Hoogenhout also completed a translation of the Gospel of Mark, in 1878, though this was never published.

By the 1920s opinion had changed towards Afrikaans as a language in its own right. In 1916, the Dutch Reformed Church created a commission to investigate the possibility of an Afrikaans Bible translation. It was originally thought that the translation should be a rewrite of the Dutch translation using Afrikaans words, and such a translation of the Gospels and Psalms (Vier Evangelië en Die Psalme) was published in 1922, but was not well received by the public. In 1929 the same publication was published, this time in real Afrikaans, and was well received. The translation of the full Bible was published in 1933.

== Full Bible ==

=== 1933, 1953 South African Bible Society ===

The first official Bible translation of the entire Bible from Hebrew and Greek into Afrikaans was completed in 1933 by J. D. du Toit, E. E. van Rooyen, J. D. Kestell, H. C. M. Fourie, G. B. A Gerdener and BB Keet. The Afrikaans Bible was introduced to Afrikaans-speaking Christian community during a Bible Festival in Bloemfontein, on 27 August 1933.

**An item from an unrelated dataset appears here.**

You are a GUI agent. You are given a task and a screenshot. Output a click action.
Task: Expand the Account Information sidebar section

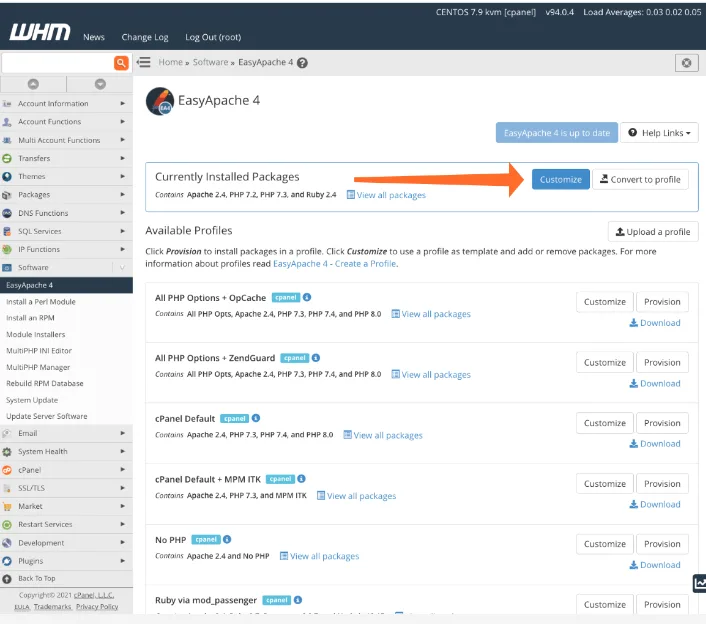pyautogui.click(x=66, y=104)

By the 20 year anniversary in 1953, the Afrikaans language had changed quite a bit (since the 1933 translation was translated deliberately in old-fashioned language that resembled the old Dutch Statenvertaling, to prevent it from being rejected by Christians who were used to using the Dutch translation). The 1953 edition contained a number of small changes and changes to the spelling of names. The 1953 edition also introduced copious cross-references that were present in all subsequent prints of that edition.

=== 1982, Die Lewende Bybel, Christelike Uitgewersmaatskappy (CUM) ===

This paraphrase was the first non-official translation of the entire Bible in Afrikaans. It was translated in the tradition of the Living Bible from 1971, using a language and style that is very similar to it. The Bible was translated by Du Toit van der Merwe.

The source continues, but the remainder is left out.